TASK TO CARRY OUT: Write only how many lines in this data include "with".

--- DATA RECORDS Enclosed Below ---

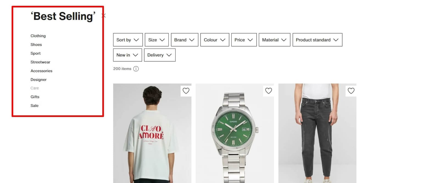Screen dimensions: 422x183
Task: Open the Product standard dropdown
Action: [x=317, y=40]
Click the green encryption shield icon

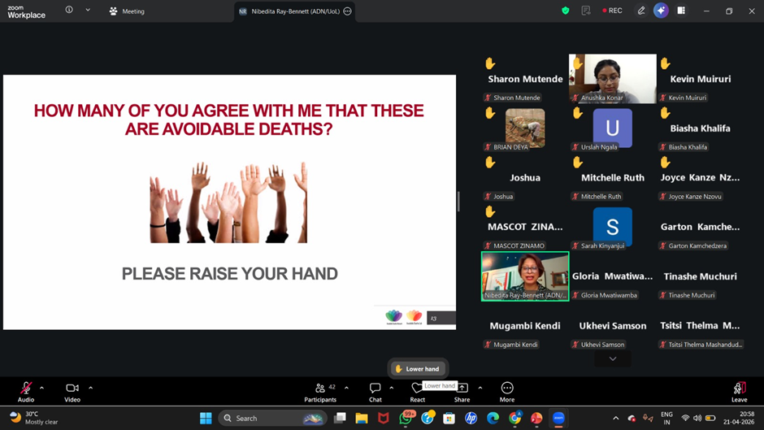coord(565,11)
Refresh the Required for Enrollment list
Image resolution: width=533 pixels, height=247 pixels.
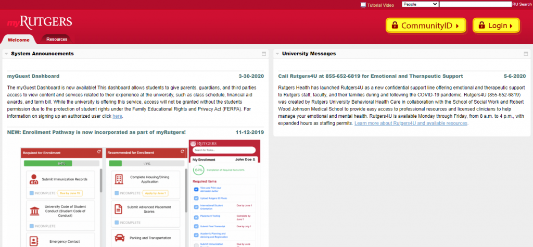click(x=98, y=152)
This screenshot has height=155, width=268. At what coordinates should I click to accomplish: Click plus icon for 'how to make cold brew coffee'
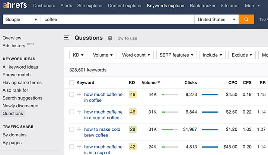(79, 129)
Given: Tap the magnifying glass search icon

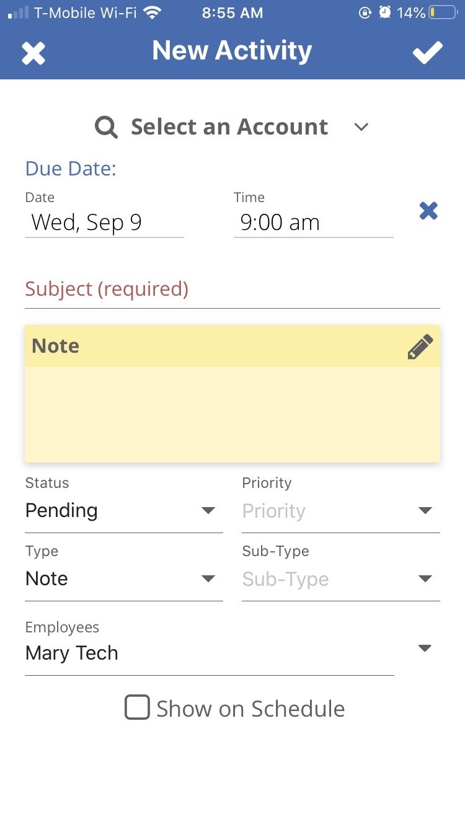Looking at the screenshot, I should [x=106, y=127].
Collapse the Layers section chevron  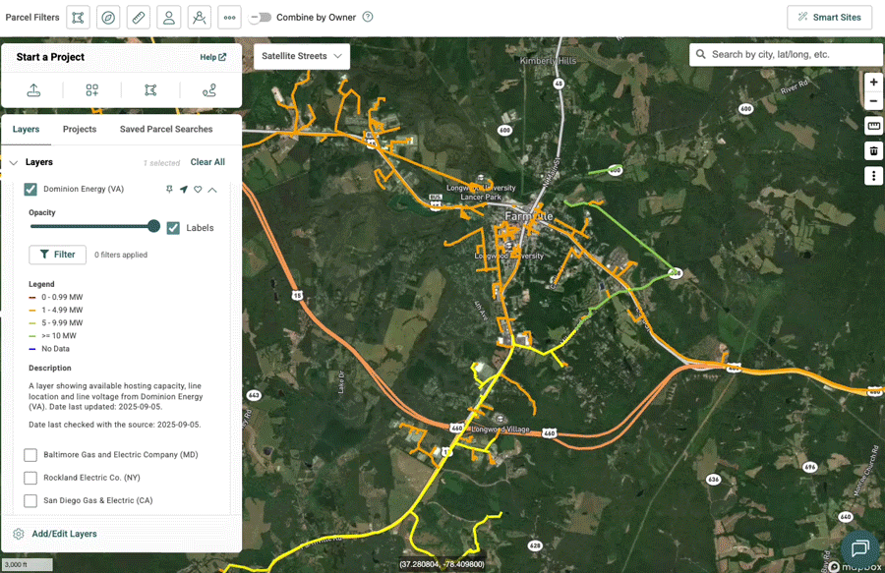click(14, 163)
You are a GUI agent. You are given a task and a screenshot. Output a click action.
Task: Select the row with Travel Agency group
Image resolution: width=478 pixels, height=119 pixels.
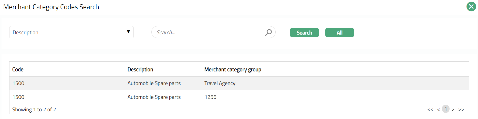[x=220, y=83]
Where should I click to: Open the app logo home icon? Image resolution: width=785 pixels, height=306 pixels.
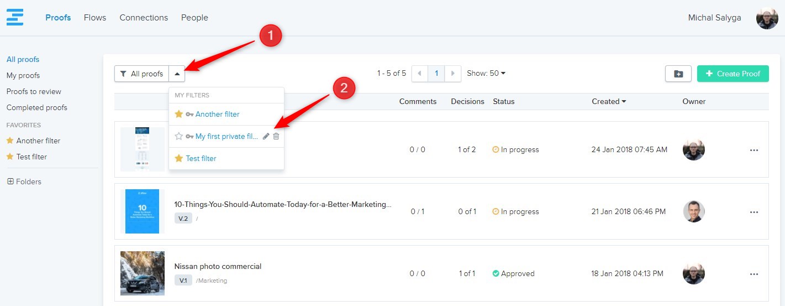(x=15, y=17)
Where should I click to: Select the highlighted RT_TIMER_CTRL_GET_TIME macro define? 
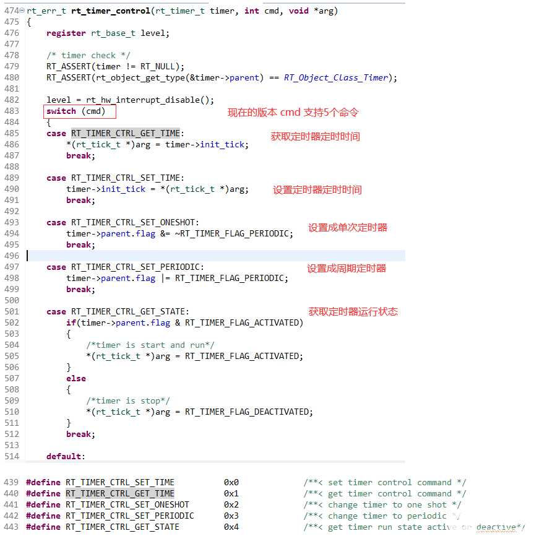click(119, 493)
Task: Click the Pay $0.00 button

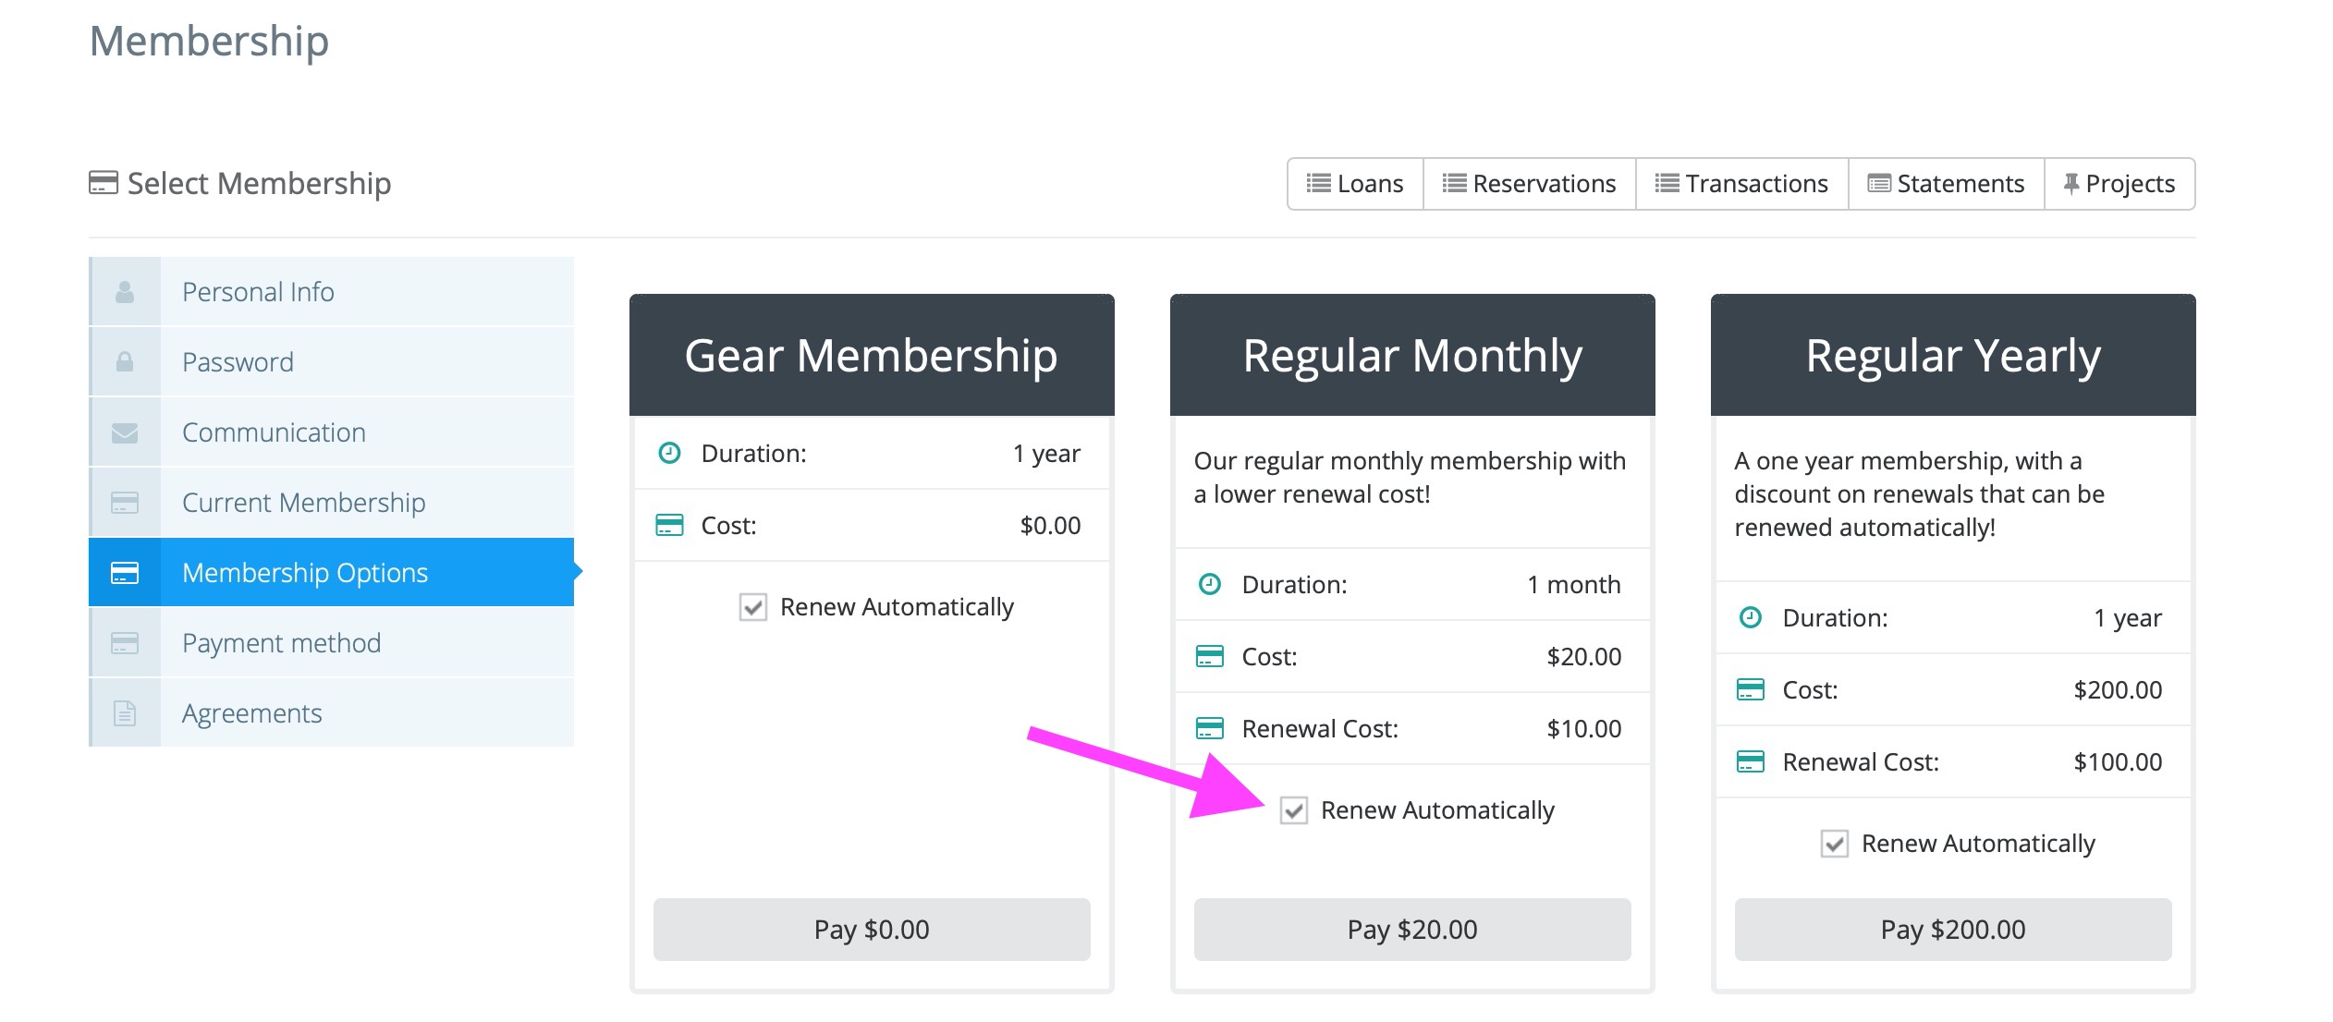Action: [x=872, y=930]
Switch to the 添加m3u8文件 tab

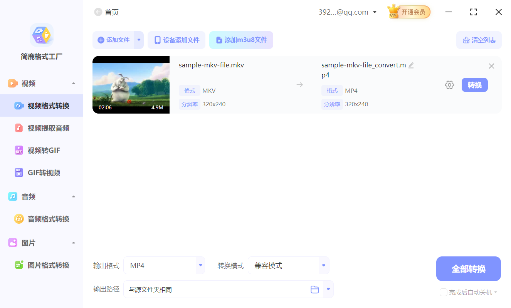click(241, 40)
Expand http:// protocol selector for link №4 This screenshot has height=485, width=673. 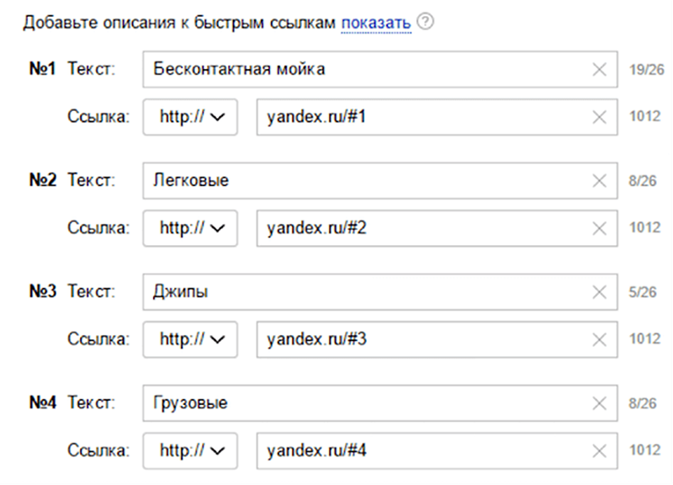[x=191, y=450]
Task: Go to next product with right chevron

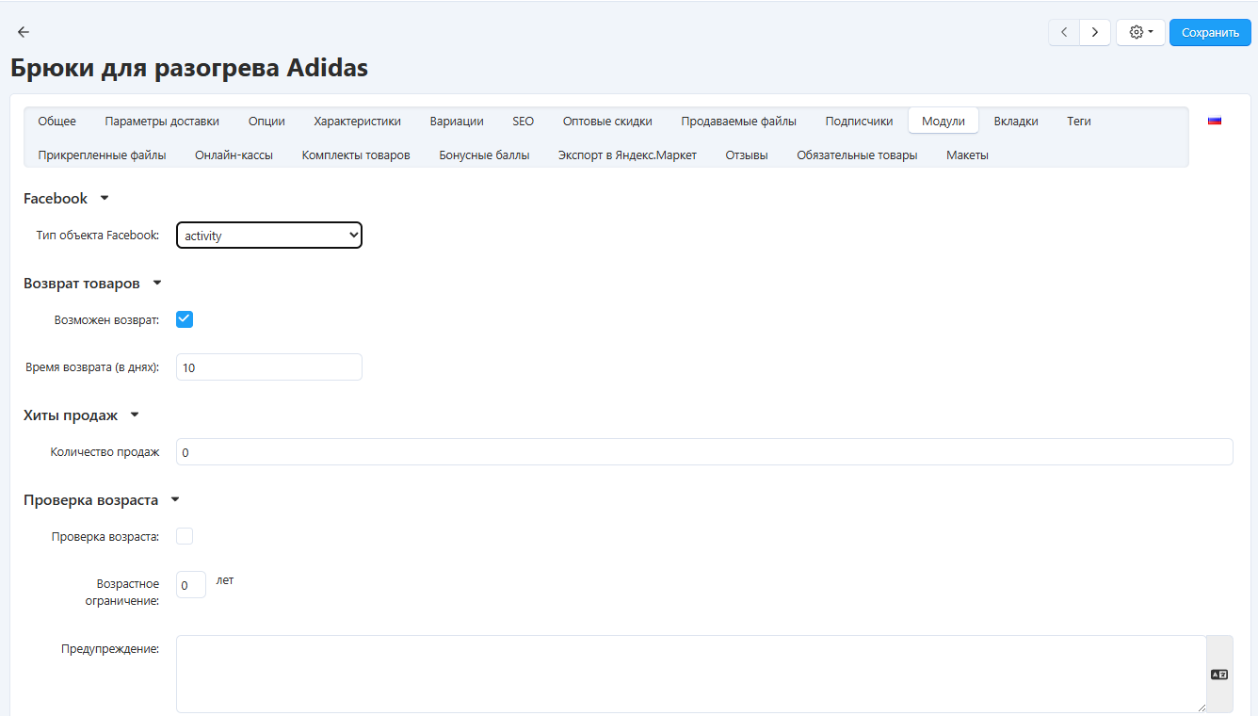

--- End of Enclosed DATA RECORDS ---

RESPONSE AREA: 2